• **Enunciado da tarefa**
Dê seguimento ao texto sobre Saul Alinsky, começando logo depois da citação com que ele termina.

Saul Alinsky foi um destacado organizador comunitário e autor, cuja influência ressoa profundamente no campo do ativismo social e na teoria política contemporânea. Nascido em 1909 em Chicago, Alinsky dedicou sua vida a transformar comunidades e promover mudanças sociais significativas através da organização de base. Seu trabalho é frequentemente associado ao conceito de “organização comunitária”, uma abordagem que visa mobilizar os cidadãos para lutar por justiça social e econômica.

Graduado em Filosofia pela Universidade de Chicago, especializou-se em arqueologia, uma área que lhe despertava grande interesse. No entanto, seus planos de se tornar um arqueólogo profissional foram frustrados pela Grande Depressão nos Estados Unidos. Durante a pós-graduação, estudou criminologia, o que o levou a conhecer a gangue de Capone e, mais tarde, a penitenciária Estadual Joliet, onde pesquisou sobre a vida na prisão.

Regras para radicais, publicado pela primeira vez em 1971 e escrito em meio a efervescências políticas como a Guerra do Vietnã e a luta pelos direitos civis, tornou-se uma obra de referência na formação de ativistas. 

Que me chamem de rebelde, bem-vindos, isso não me preocupa; mas eu sofreria a miséria dos demônios se tivesse de prostituir minha alma…”

• **Exemplos de localização na tela**
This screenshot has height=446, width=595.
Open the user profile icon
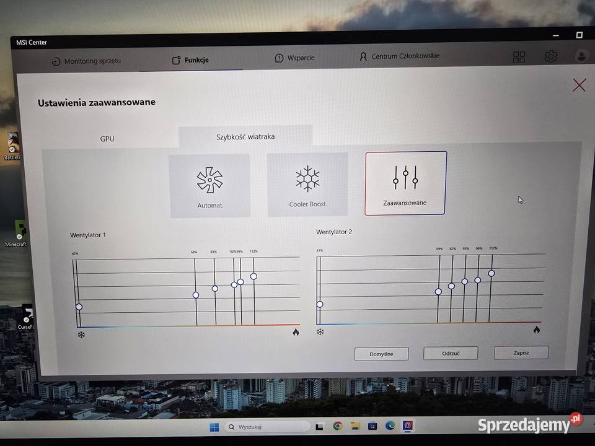(x=581, y=56)
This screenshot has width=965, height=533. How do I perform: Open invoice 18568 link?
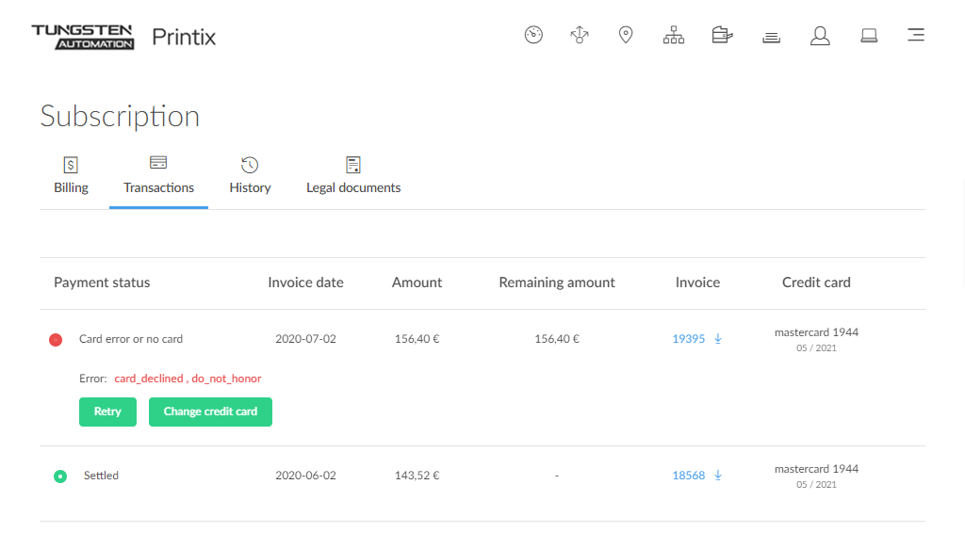tap(688, 476)
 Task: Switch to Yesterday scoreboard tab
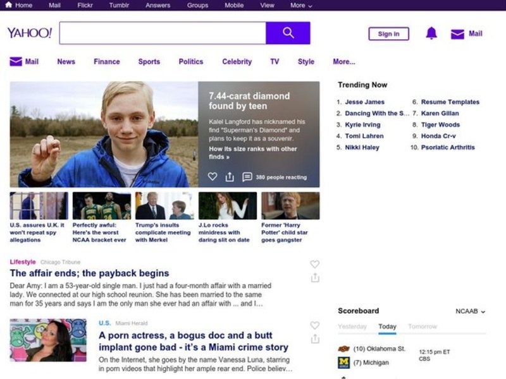(x=352, y=327)
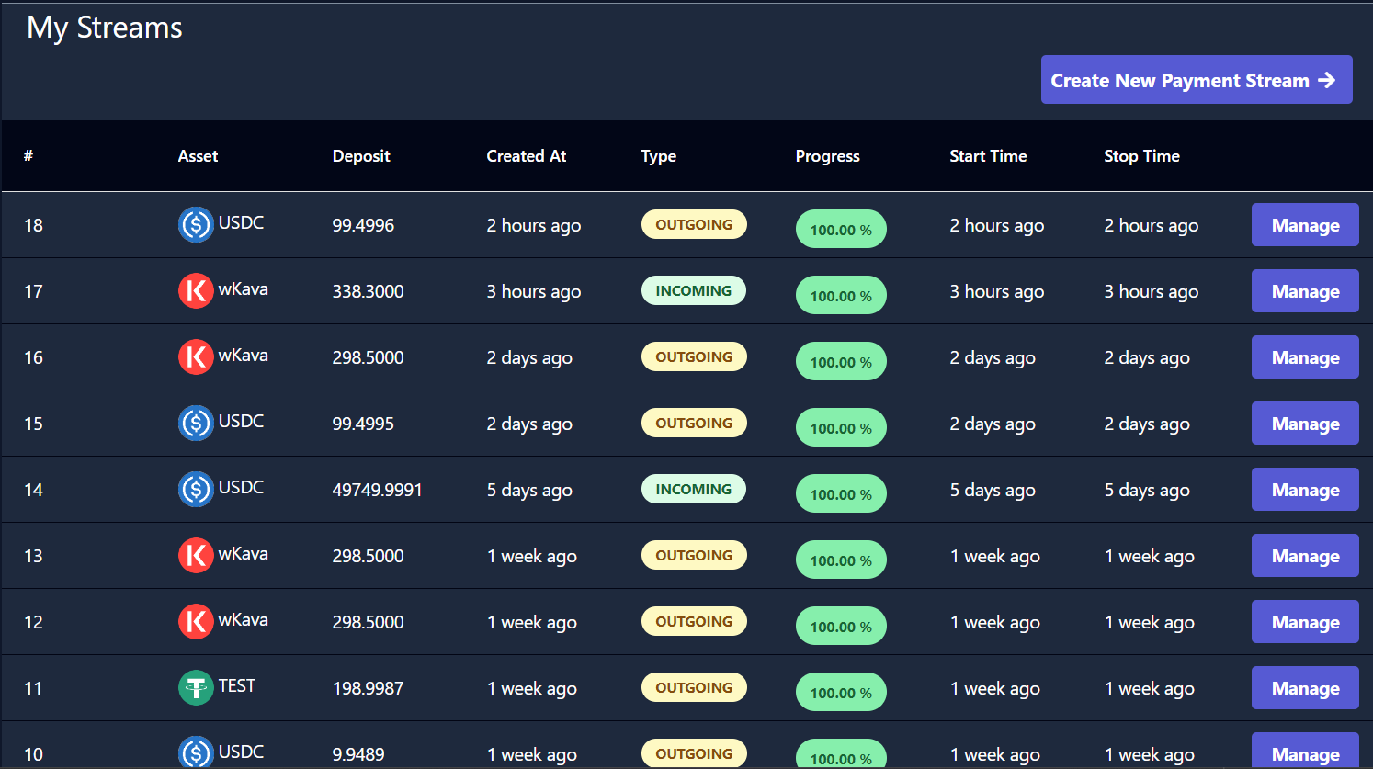Click the Progress column header
Image resolution: width=1373 pixels, height=769 pixels.
827,156
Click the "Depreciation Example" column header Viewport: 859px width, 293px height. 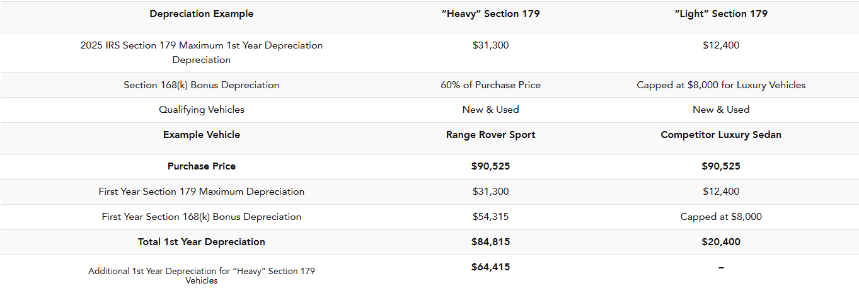[x=201, y=14]
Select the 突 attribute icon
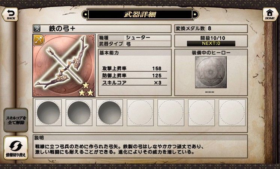 [x=37, y=29]
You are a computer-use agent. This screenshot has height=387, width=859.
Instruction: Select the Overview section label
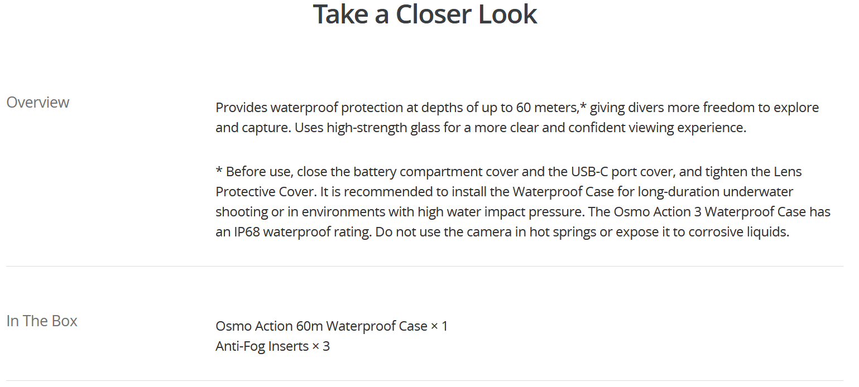[x=38, y=102]
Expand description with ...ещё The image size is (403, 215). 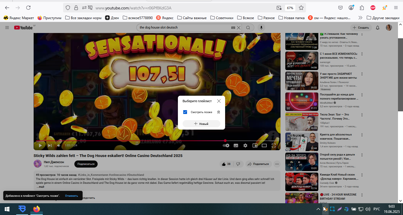coord(40,187)
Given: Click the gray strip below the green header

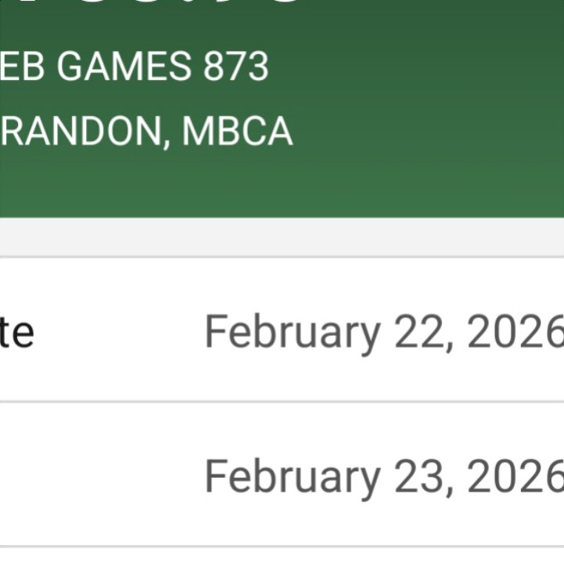Looking at the screenshot, I should (282, 236).
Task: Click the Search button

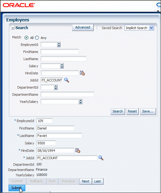Action: (118, 111)
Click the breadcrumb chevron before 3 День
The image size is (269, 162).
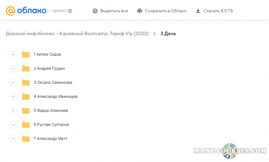(x=155, y=34)
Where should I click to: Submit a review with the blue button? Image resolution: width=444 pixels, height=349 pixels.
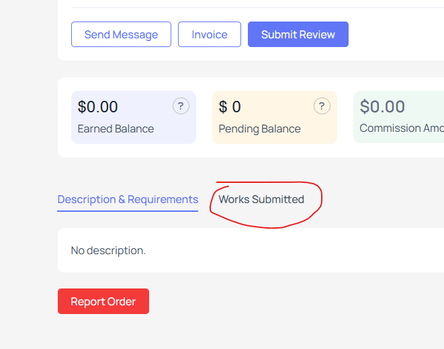(x=298, y=34)
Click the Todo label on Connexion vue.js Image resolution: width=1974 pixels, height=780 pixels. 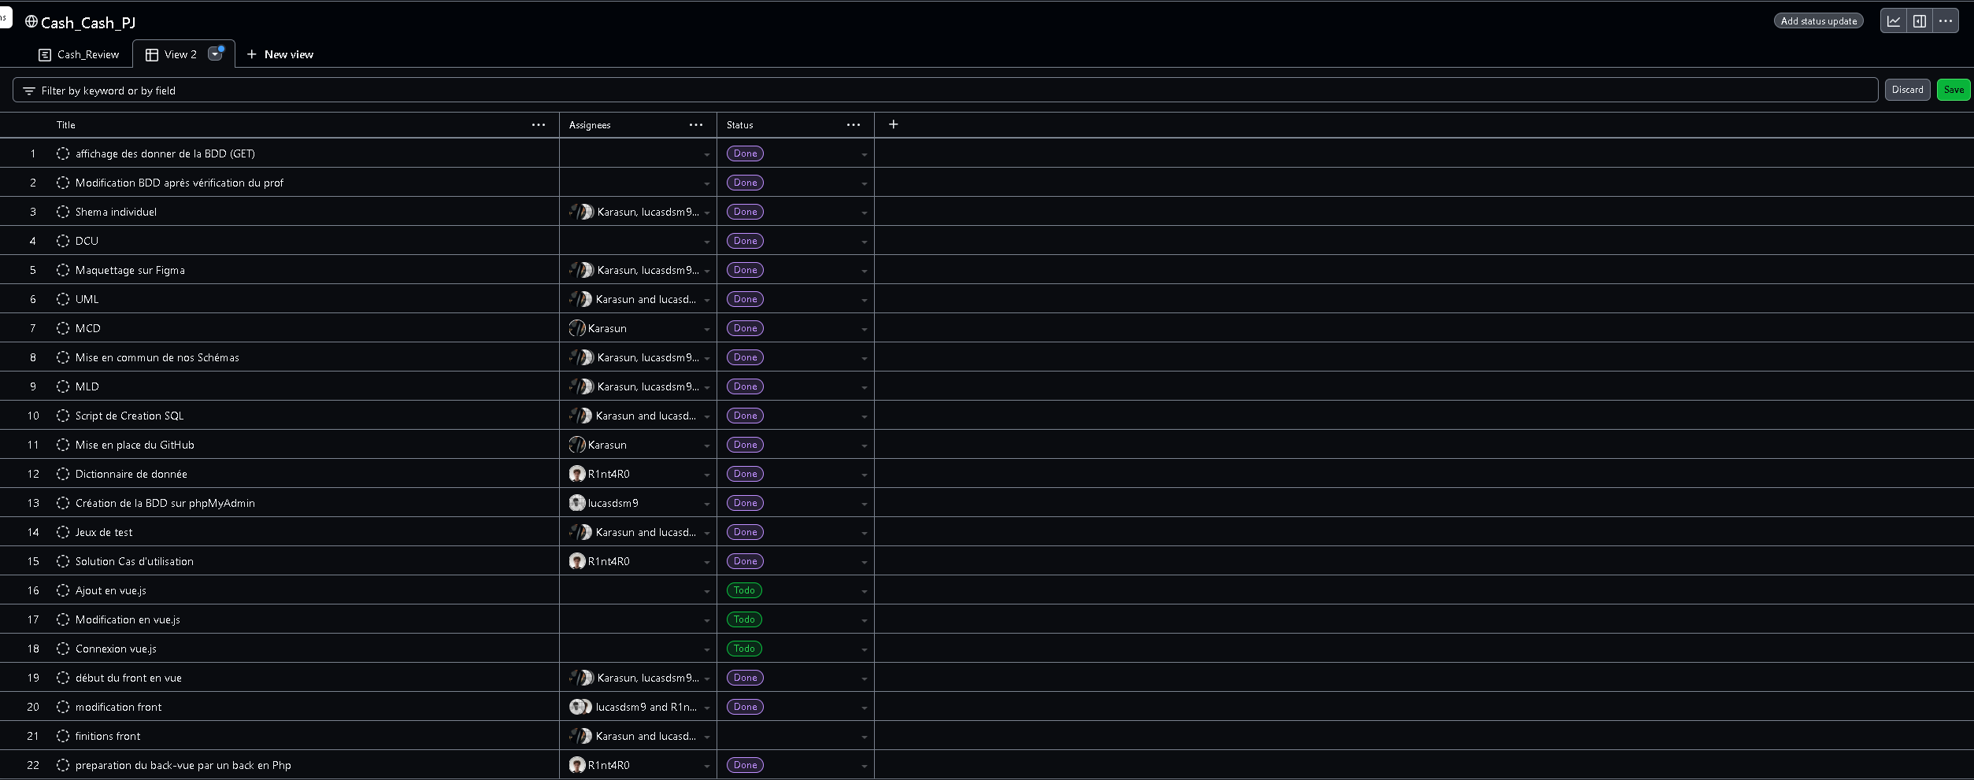coord(744,649)
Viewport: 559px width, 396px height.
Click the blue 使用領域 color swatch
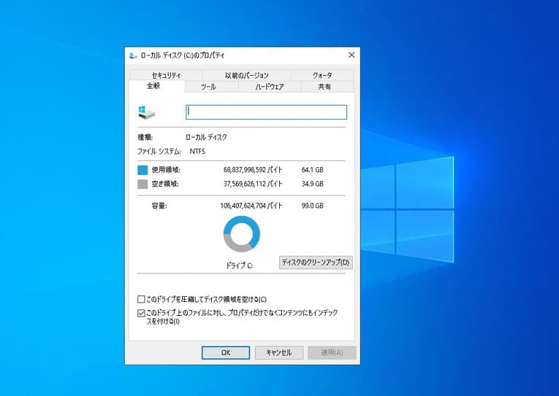pyautogui.click(x=142, y=170)
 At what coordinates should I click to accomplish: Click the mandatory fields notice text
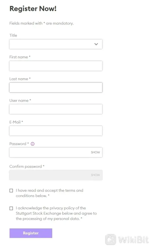(41, 23)
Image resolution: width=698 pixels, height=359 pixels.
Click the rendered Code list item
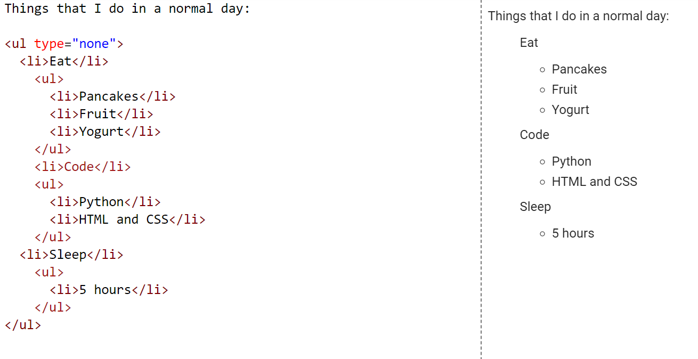[534, 135]
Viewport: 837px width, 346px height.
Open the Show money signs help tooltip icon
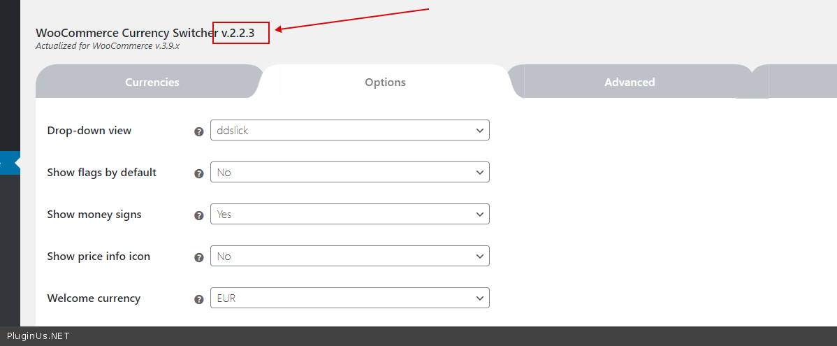pyautogui.click(x=199, y=215)
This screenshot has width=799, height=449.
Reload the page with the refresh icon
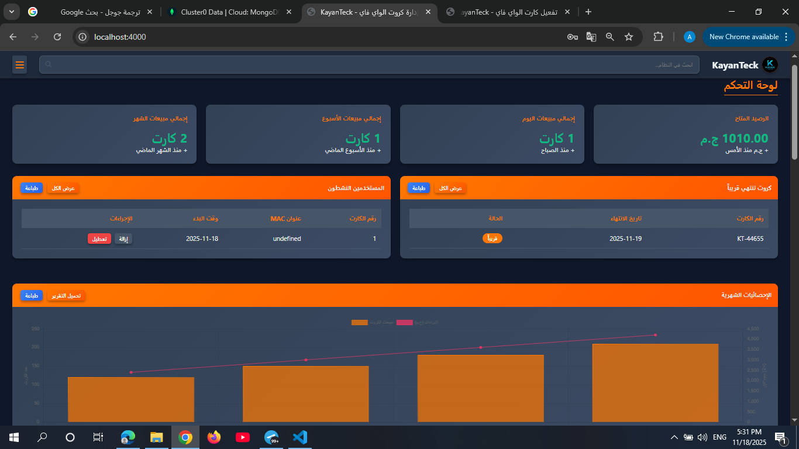click(57, 37)
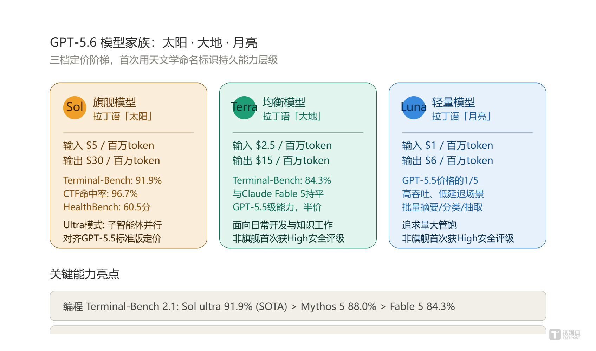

• **Resposta da tarefa**
THOMAS PAINE

Referência para gerações de ativistas

Regras para radicais é a principal obra de Saul Alinsky e, desde sua publicação, no começo da década de 1970, no calor da luta pelos direitos civis nos Estados Unidos, tem servido de referência para gerações de ativistas. Contribuiu inclusive para a formação de lideranças e agendas voltadas à radicalização da democracia na emergência do século XXI.

Qual seria a forma mais apropriada de abordar um tema em disputa? Quem é o agente público capaz de tomar determinada decisão e como é possível pressioná-lo de forma mais efetiva? Como mobilizar uma comunidade por uma causa?

Regras para radicais é uma contribuição singular para a sociedade civil brasileira diante dos desafios que se apresentam à ação política no atual momento histórico e que vão da escala local à transnacional.

Áurea Carolina e Roberto Andrés

“Ao ler Regras para radicais, convido você a se distanciar do ativismo narcísico e a refletir sobre como as táticas apresentadas podem ser aplicadas e adaptadas ao contexto brasileiro contemporâneo, com todas as injustiças que perduram no país.”

ALESSANDRA OROFINO

na apresentação de Regras para radicais

Um chamado à ação

Publicado em 1971, apenas um ano antes da morte do autor, Regras para radicais sintetiza décadas de experiência e atuação. Não se trata apenas de um manual de organização comunitária, mas de um verdadeiro chamado à ação voltado a todas as pessoas que desejam transformar a sociedade. Foi lançado em um momento de intensas transformações nos Estados Unidos – pouco tempo depois de o movimento por direitos civis revolucionar a paisagem social e política do país e, de certa forma, estabelecer um modelo de ativismo que continua a influenciar lutas por igualdade e justiça ao redor do mundo.

No Brasil, embora Regras para radicais não tenha sido lançado antes, suas ideias também já influenciaram movimentos sociais. Desde os protestos de 2013, várias organizações, tanto da esquerda quanto da direita, adotaram táticas semelhantes às descritas por Alinsky.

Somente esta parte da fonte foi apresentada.